If you guessed "shocks you like a tazer," you're correct. But there's a bit more to it than that. He'd have two people each grab a handle, and then hold hands, or sometimes throw a third person in there too. Then he would slowly turn the dial. Each notch of the dial upped the voltage... first a little buzz, then a sting, then your muscles start grabbing pretty hard, and then they're contracting so hard it's probably not possible to let go of your own volition without him turning the dial back down.
Why does this guy do this? Because whoever gives up first pays him a buck or two. So every weekend this guy goes out to the bar and shocks people for money with what appears to be a homemade contraption. I'll be honest, it's not one of the smarter things I've done in my life, but it does make a fun story.
The morning was... let's say a little slow moving for most of us. I didn't have a hangover, but I may have been in the minority there. I wandered out and got a nutella waffle and some coffee, and by the time I made it back most of the rest of the crew still hadn't stirred from their beds, so I made my way up to the pool to hang out. One by one people got up and joined in swimming off the night before.
We spent the afternoon lounging, and then made our way over to the beach when hostel checkout time came for them. Laying out on the sand, eating fresh fruit from the vendors walking by, going in the bathwater-warm water... it was a rough afternoon, let me tell you. I worked on my Spanish a bit more, but mostly just relaxed as my brain was pretty tired from both the previous night and a few days of trying to understand native Spanish speakers. Eventually, their crew decided it was time to head back to their home in Guadalajara, and I decided to head back to the hostel and relax.
Sunday night is a much quieter time at the hostel than Saturday night, and it was much appreciated. It gave me plenty of time to write a blog post (which I didn't) and do some route planning (which I did). I called an early night again, and this time slept a bit more restfully, which let me wake up nice and early and get on the road to Guadalajara.

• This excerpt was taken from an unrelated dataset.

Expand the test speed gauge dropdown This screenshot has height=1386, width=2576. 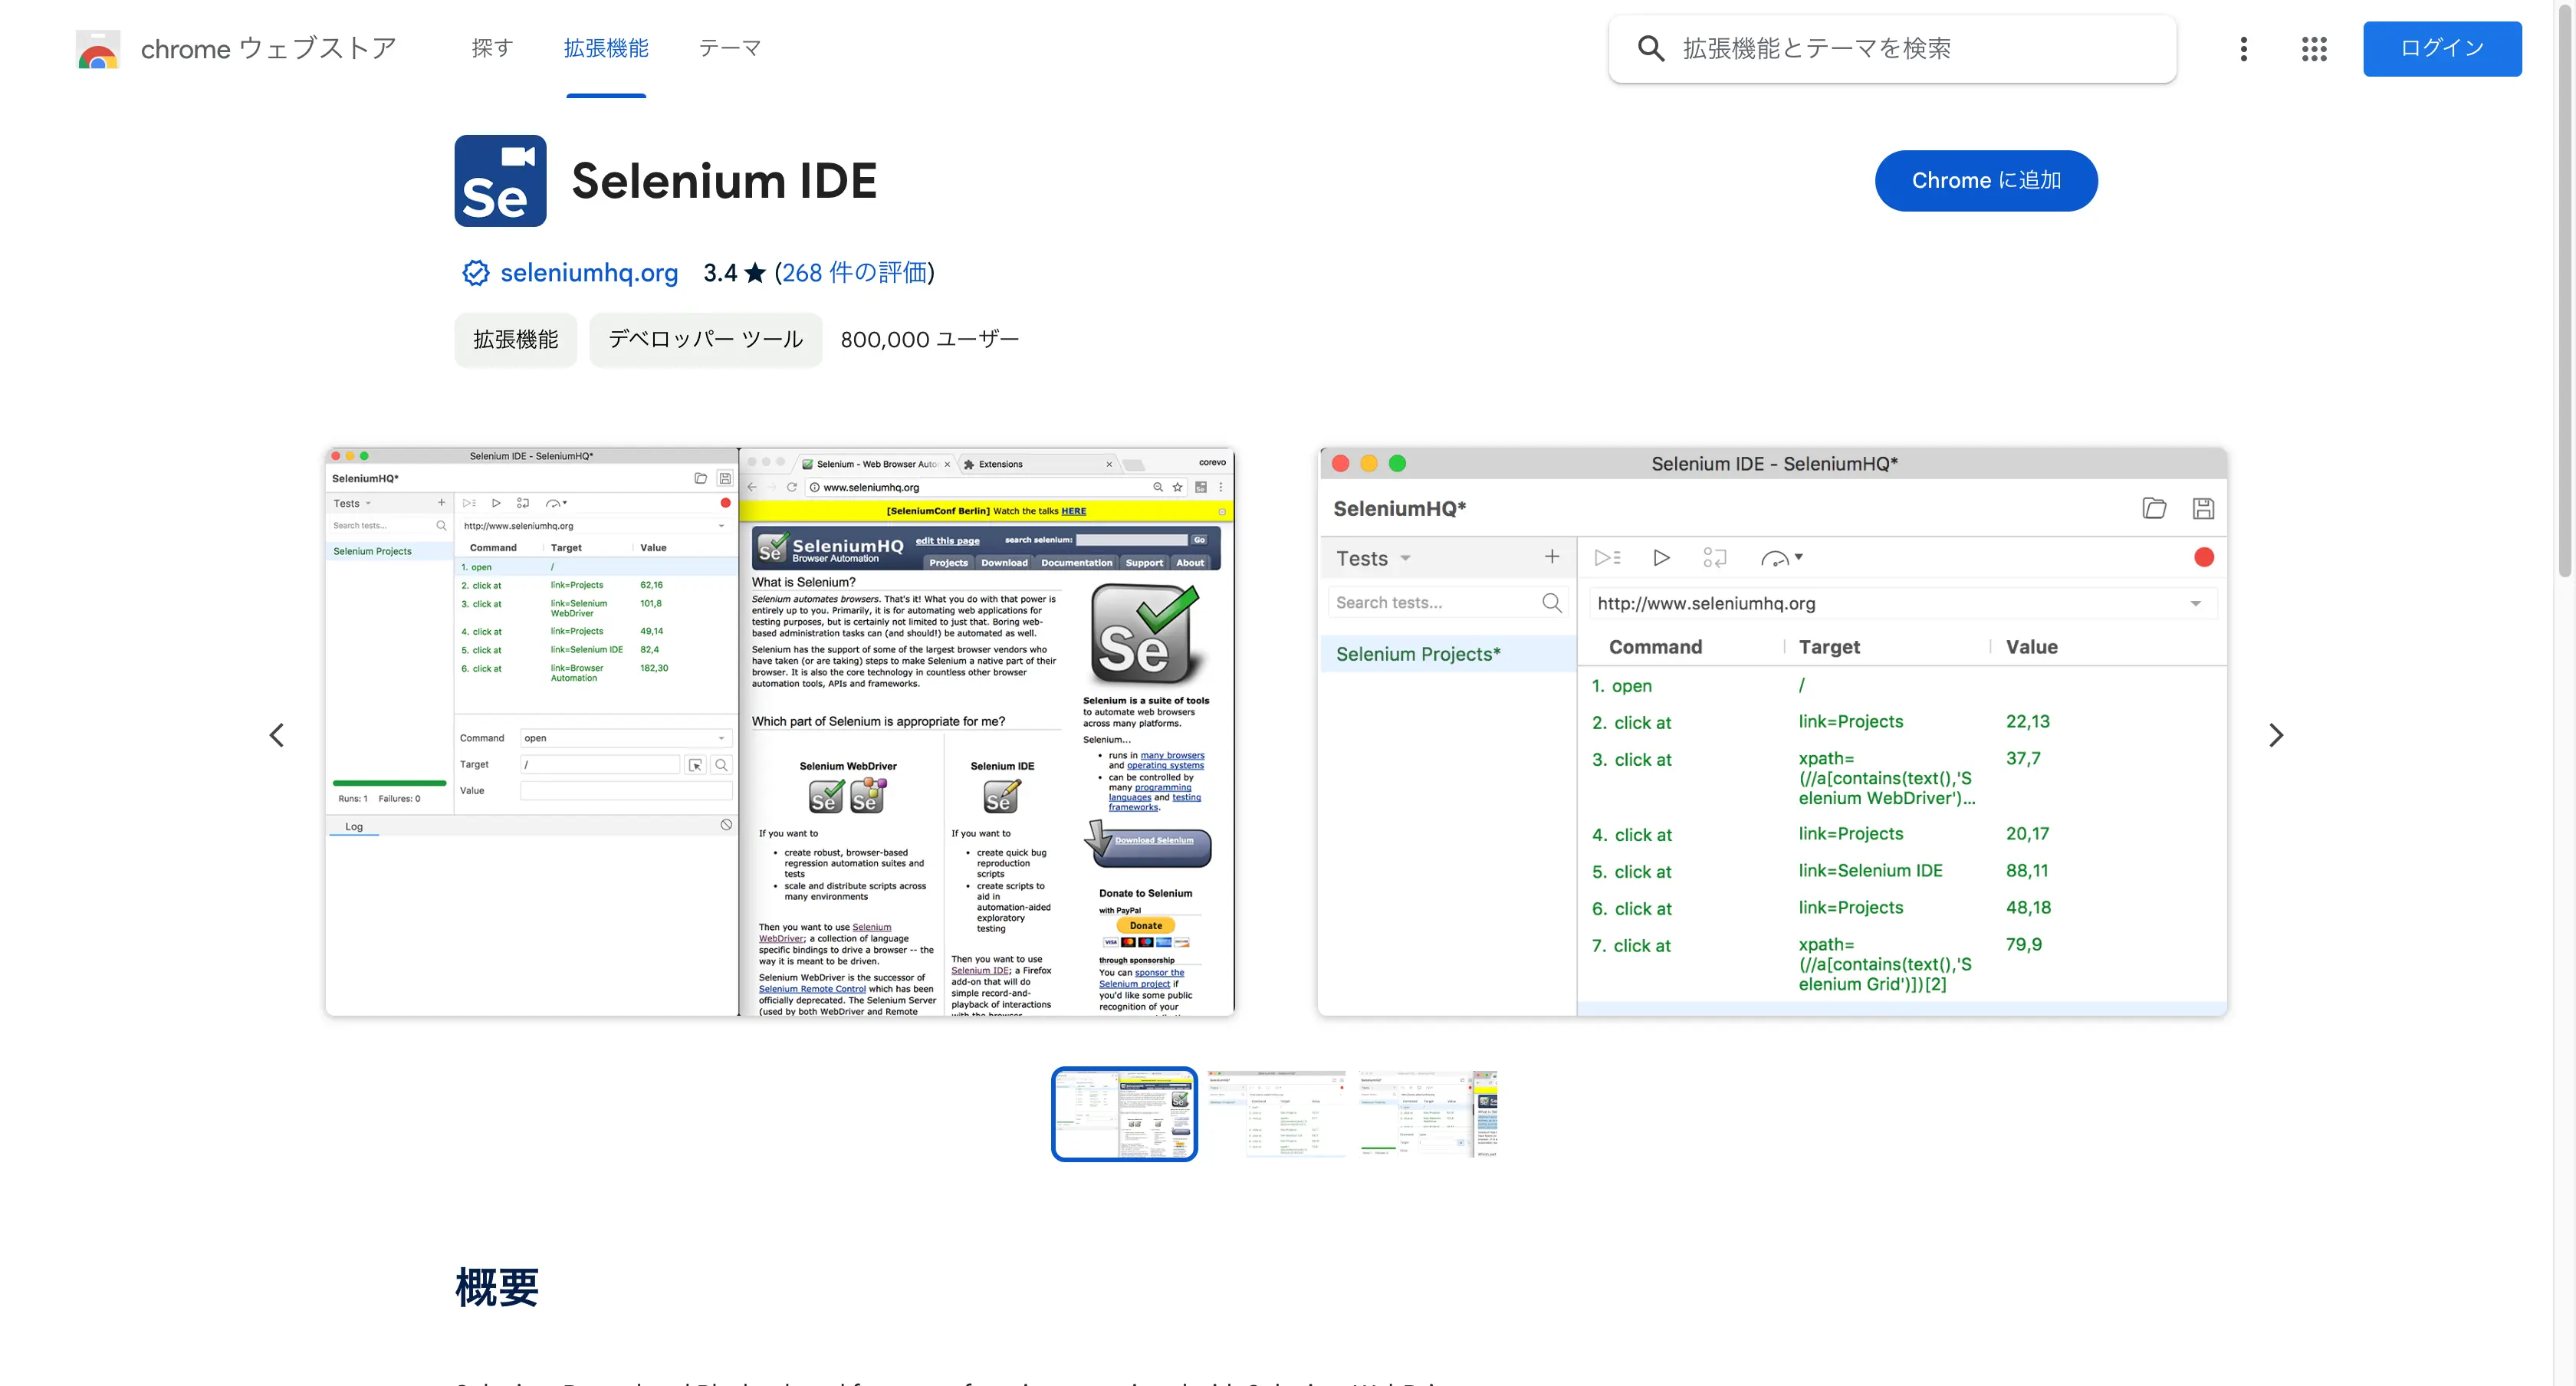point(1798,558)
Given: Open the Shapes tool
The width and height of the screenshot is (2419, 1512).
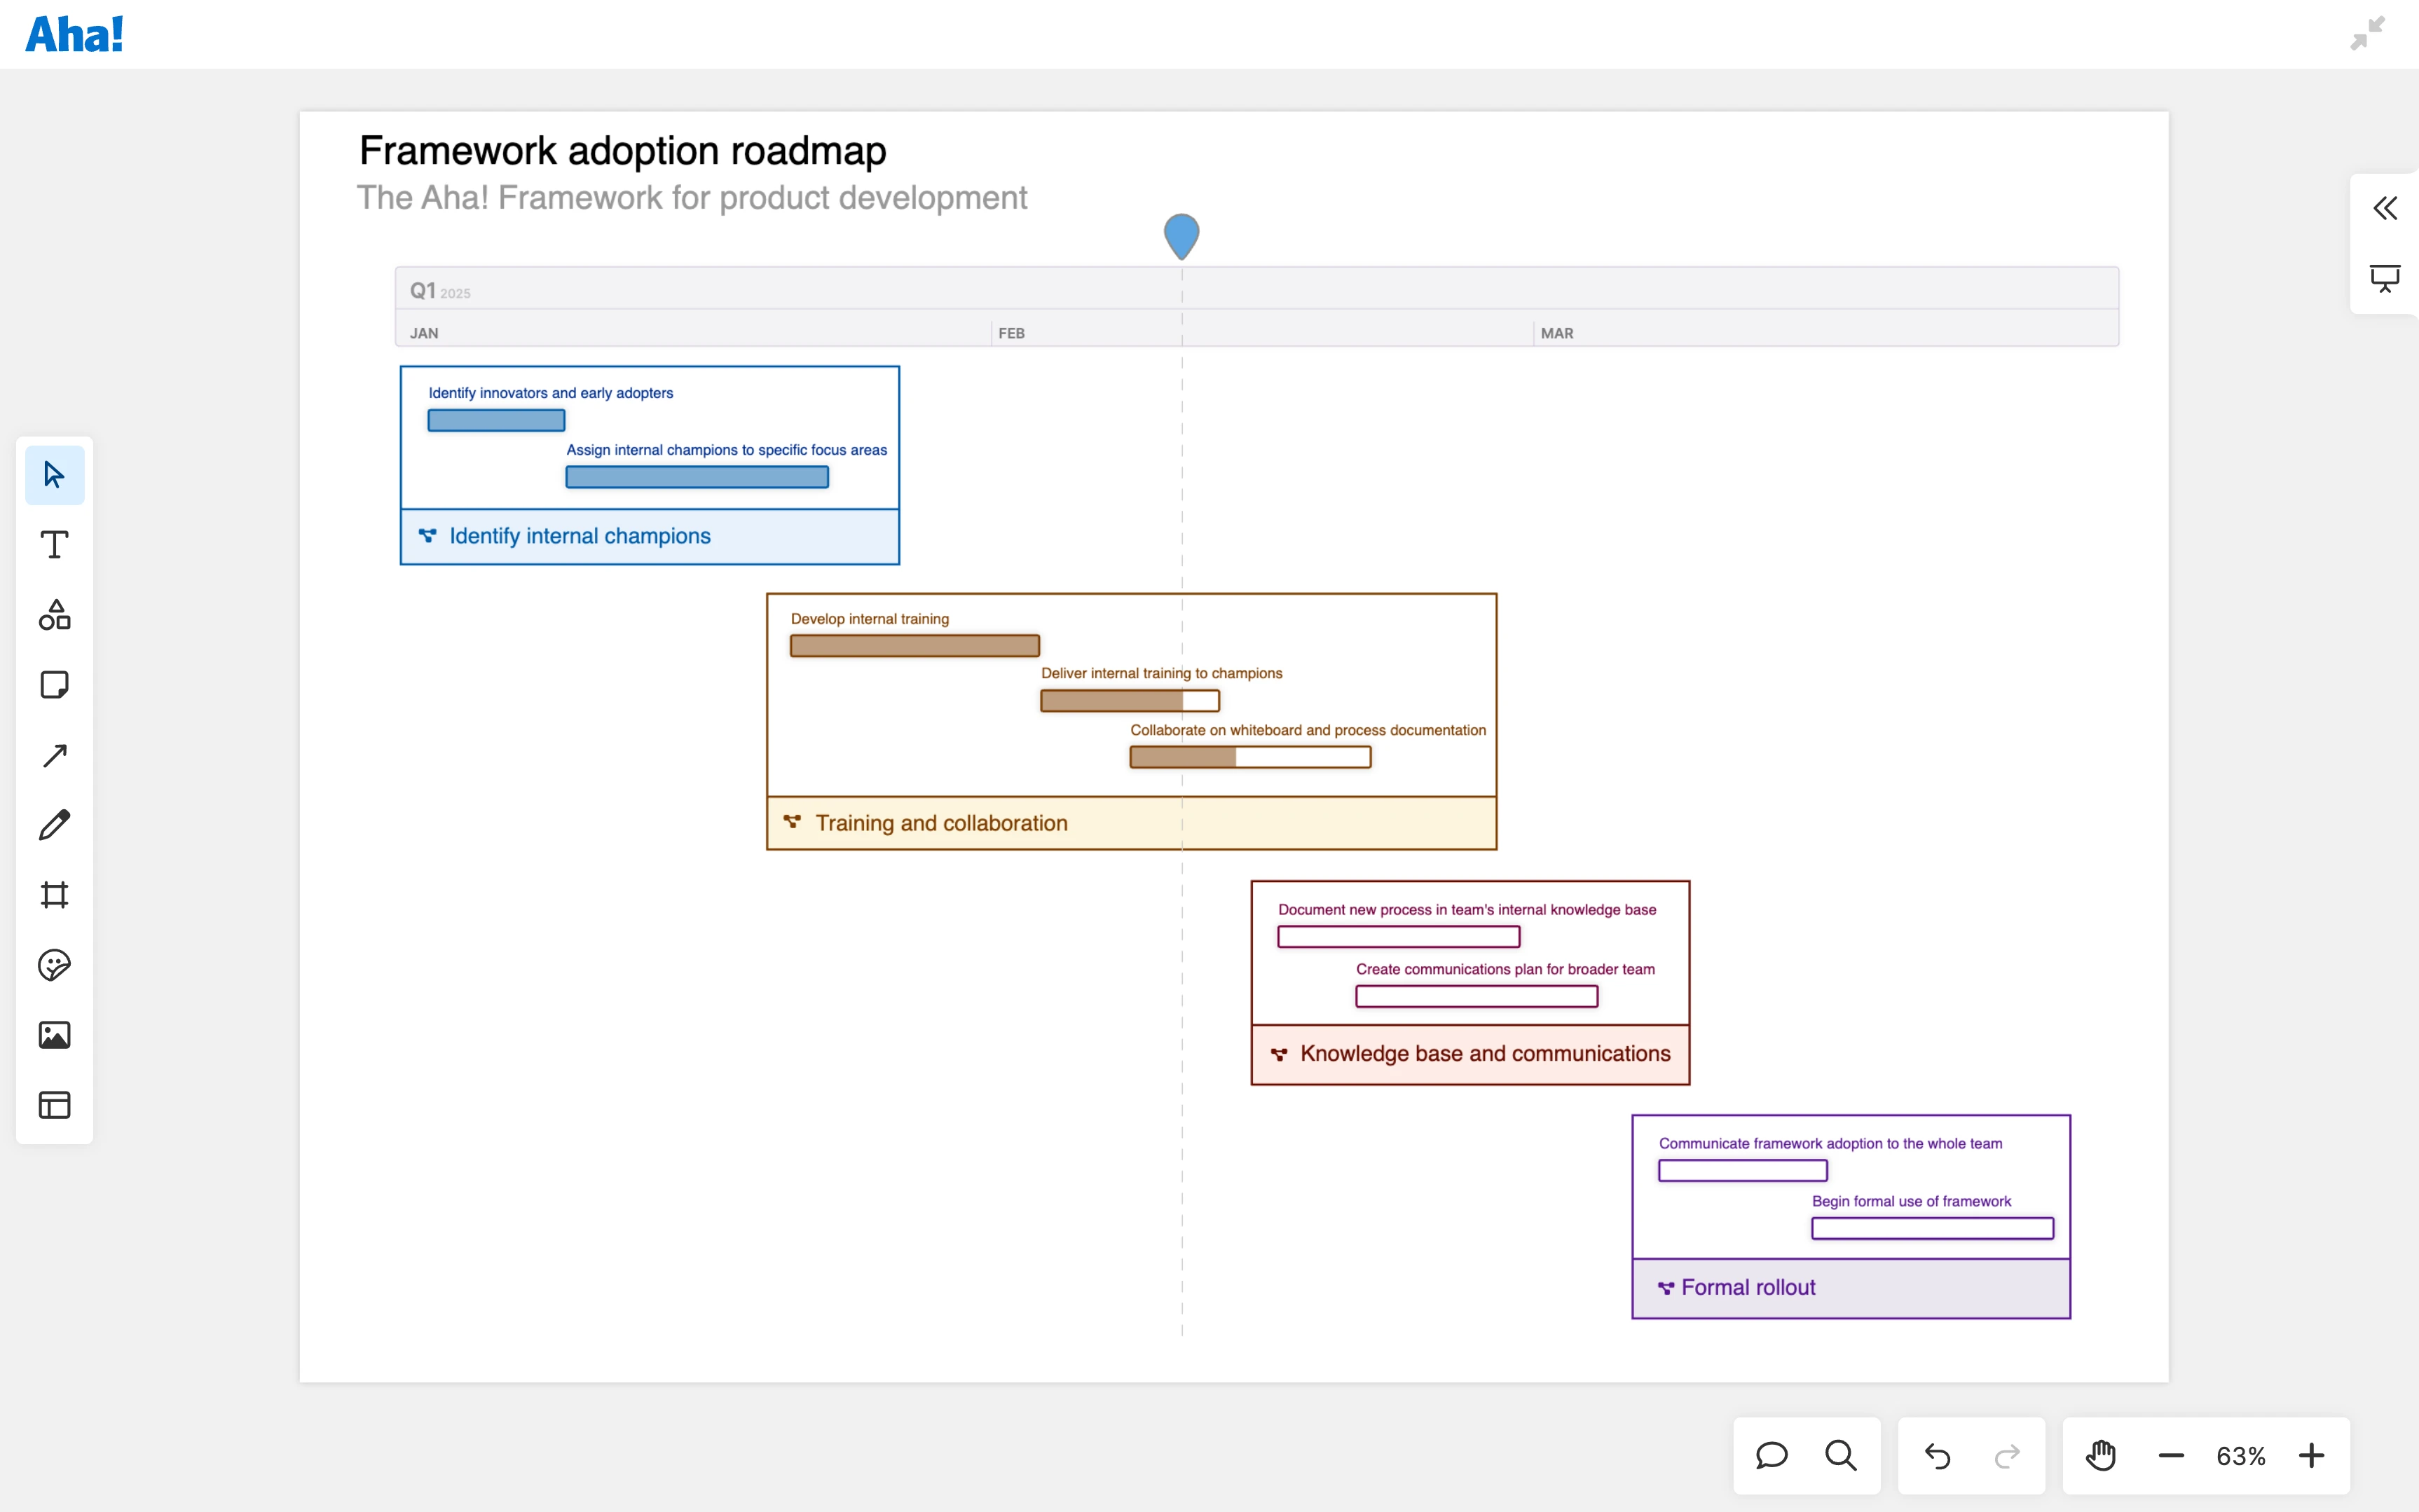Looking at the screenshot, I should click(x=54, y=614).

I was stuck for a little bit just out of town - the cops were preventing any cars from heading down the curvy mountain road out of town until they cleaned up an accident, but that ended up working out perfectly for me, because I snaked my way up to the front of the line and guaranteed there were no slow cars or trucks in front of me this time.
The ride to Guadalajara was another long day, but a very interesting ride. The curvy road kept me pretty focused, especially with how poor the quality of the pavement was - any curve could hide a giant pothole around it, so I had to stay very vigilant. But as I made my way closer to Guadalajara, I found that the ride got more comfortable... and for the first time since I started the trip, I had a ride that didn't involve sweating gallons any time I stopped the bike. By the time I arrived in Guadalajara it was downright pleasant weather, even with all the bike gear on.
There were quite a few interesting towns on the way to Guadalajara (Mascota was one of the best - wish I'd stopped to take pictures of the cobblestone streets and architecture), but I was in the zone and didn't really feel like stopping, even for food. Once I got out of the curvy section I popped in my headphones and put on a podcast, and just cruised all the way into town. It was a bit shorter ride than the ride to Sayulita, but with the pavement and curvy roads took a bit longer.
Two nights in Sayulita was definitely the right decision - I met some really cool people, had an awesome night, and still had plenty of downtime without rushing things too much. I really don't feel like I missed out on much in Puerto Vallarta either - and if I did, it's a huge tourist destination, so I'll have no problem flying back there sometime if I really want to. Chalk another win up for the Roll With It philosophy.